Saved entries
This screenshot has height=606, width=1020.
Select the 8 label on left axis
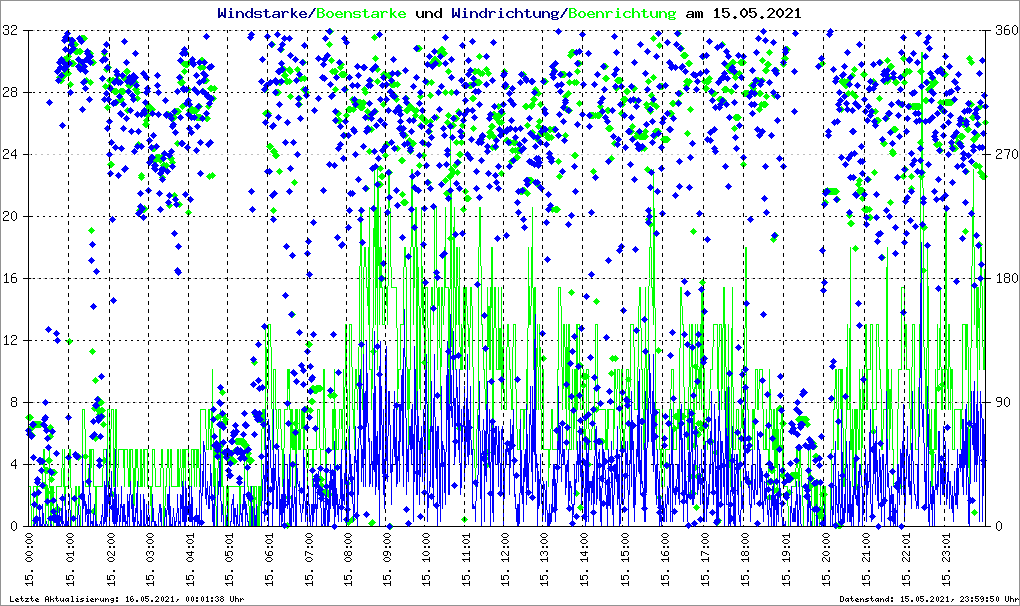(x=14, y=403)
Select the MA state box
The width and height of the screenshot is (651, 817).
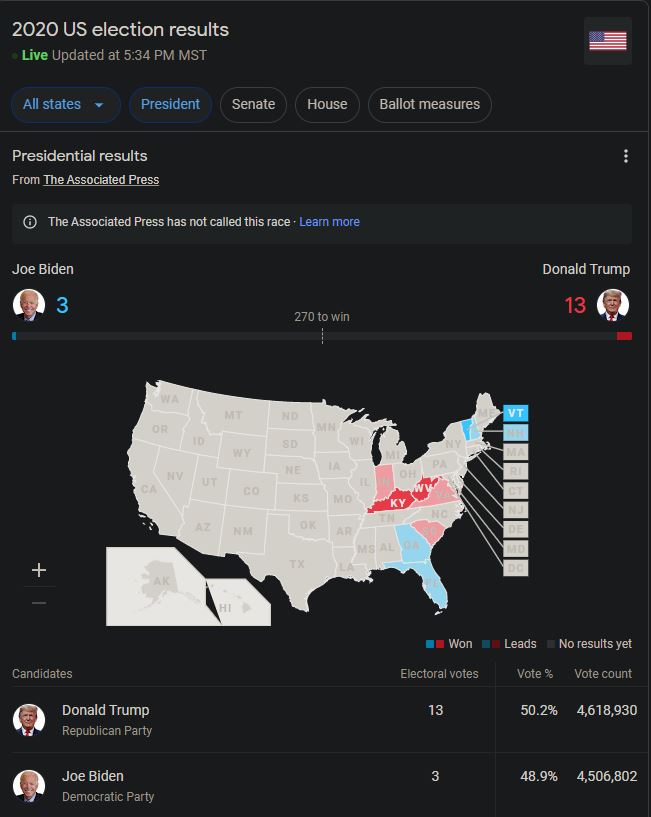515,452
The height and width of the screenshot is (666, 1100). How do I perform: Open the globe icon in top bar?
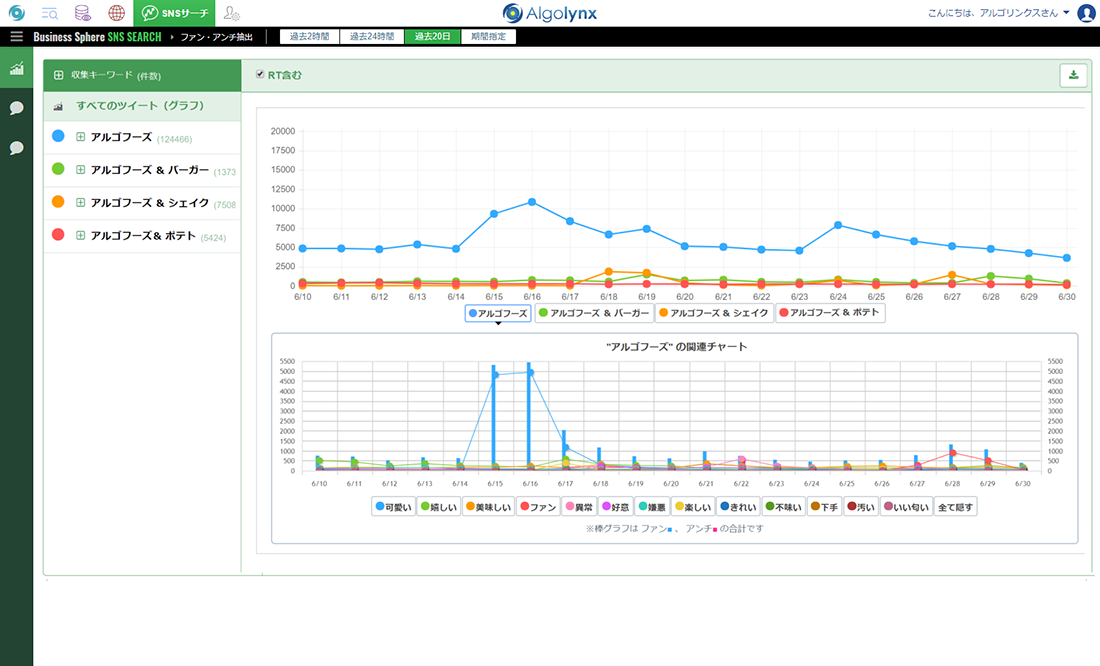(117, 13)
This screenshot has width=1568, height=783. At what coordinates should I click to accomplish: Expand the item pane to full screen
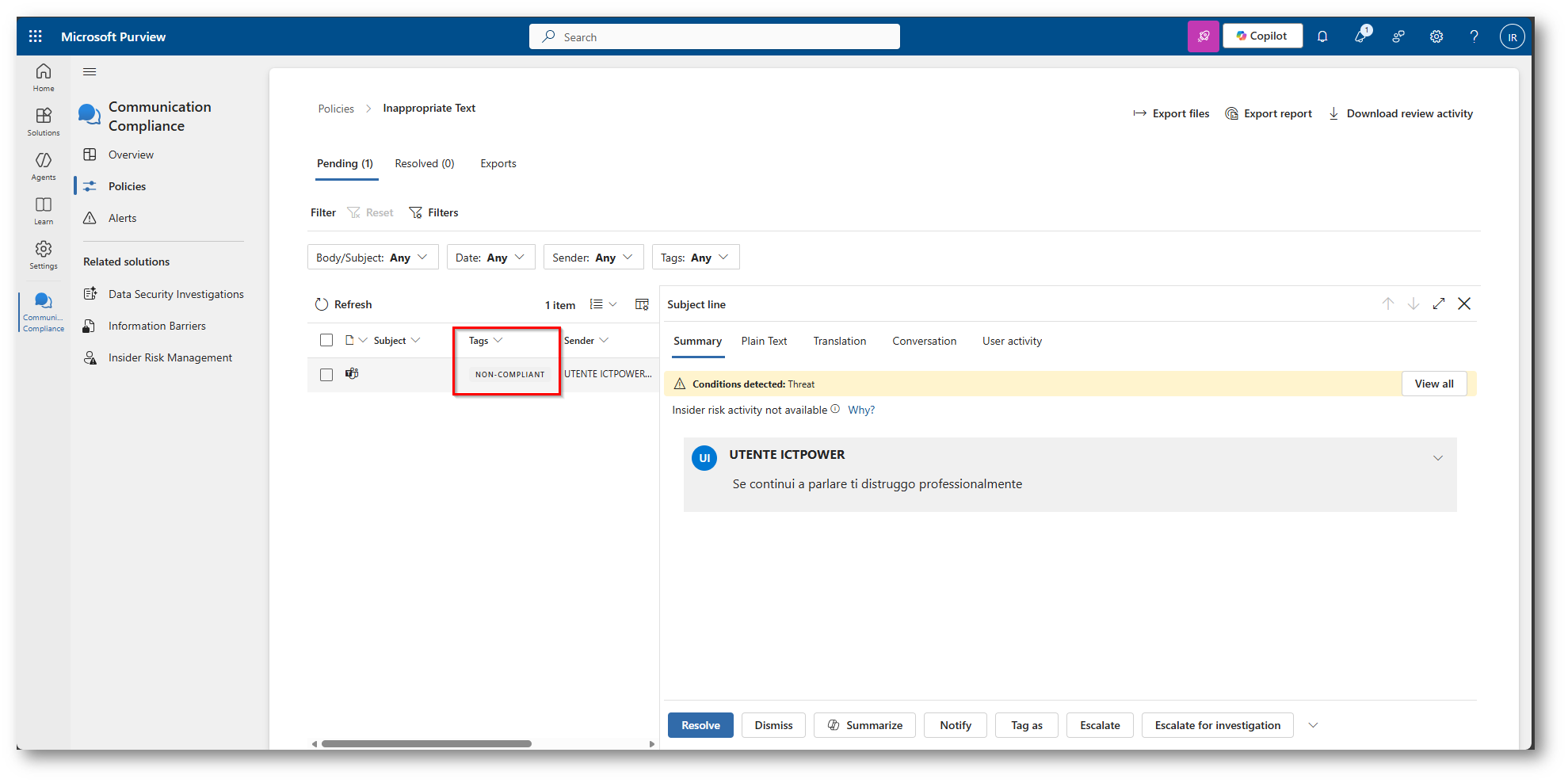point(1439,304)
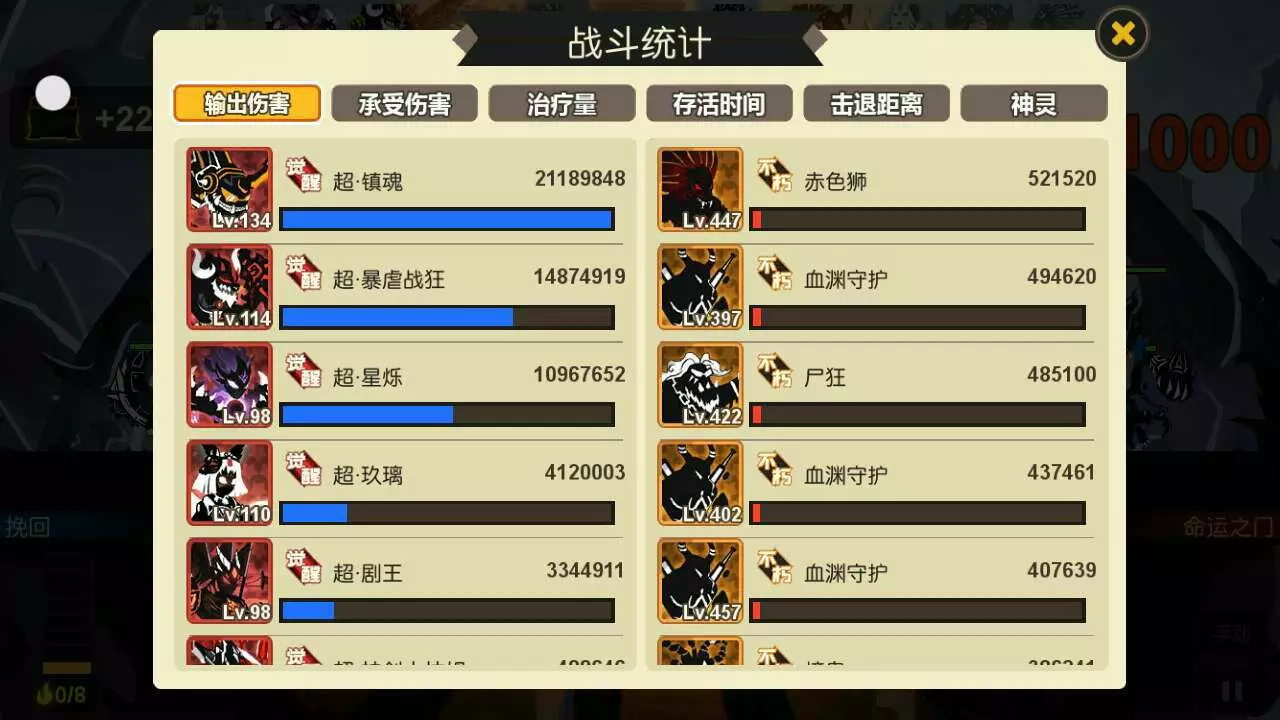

- _DESCRIPTION OF THE TASK_
Go to the line that contains "This screenshot has width=1568, height=783." and copy exactly from there through the last line of the records above, both included. Omit pictures.

- _THE ANSWER_
This screenshot has width=1568, height=783. At what coordinates should I click to accomplish: Expand the item pane to full screen
point(1439,304)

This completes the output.